What to produce:
Gather every line from the entries below that contains the string "width".

Stored records:
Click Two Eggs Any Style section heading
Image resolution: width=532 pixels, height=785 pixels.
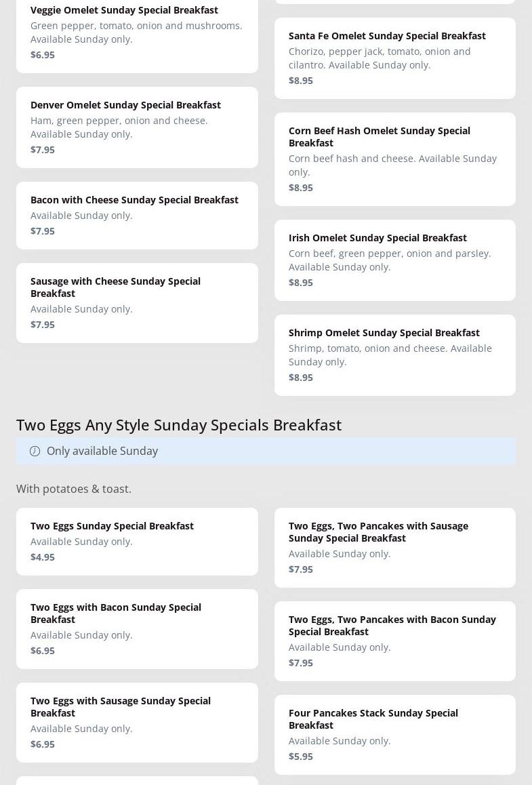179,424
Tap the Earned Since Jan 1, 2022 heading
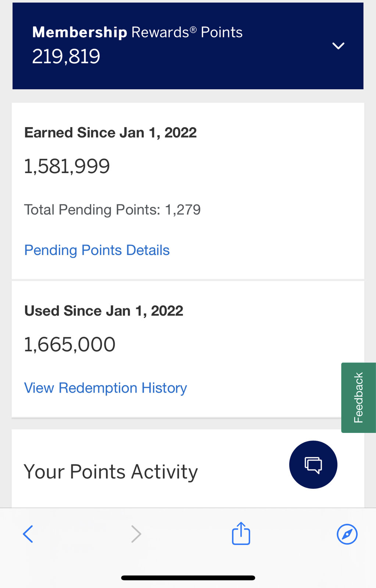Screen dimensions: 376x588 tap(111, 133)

==

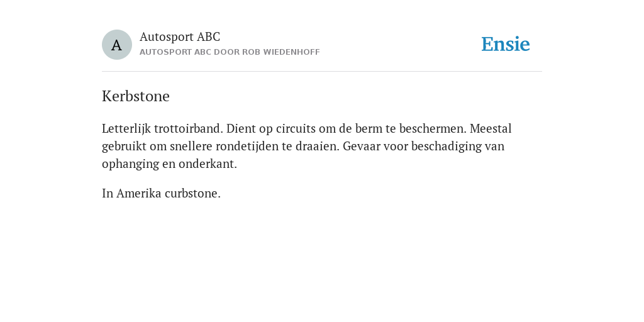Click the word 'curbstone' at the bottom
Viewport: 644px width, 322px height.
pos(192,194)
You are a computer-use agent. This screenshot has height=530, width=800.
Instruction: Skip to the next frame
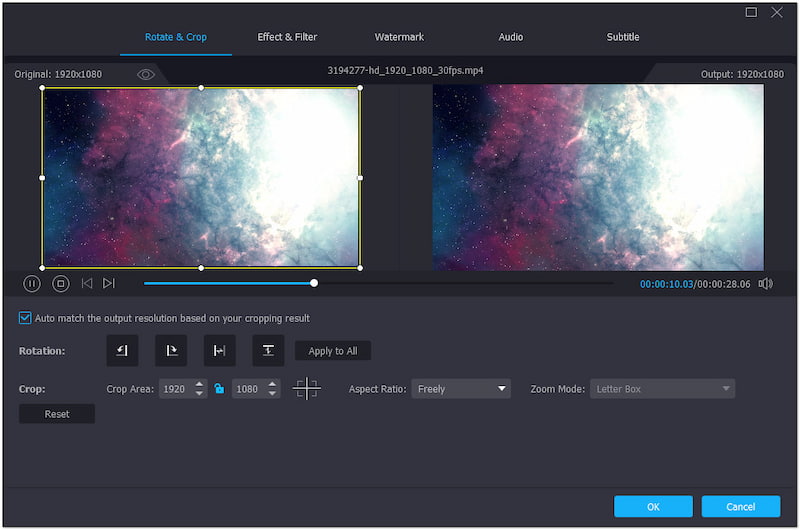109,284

The completed task:
Image resolution: width=532 pixels, height=785 pixels.
Viewport: 644px width, 322px height.
You are a computer-use agent. This screenshot has height=530, width=800.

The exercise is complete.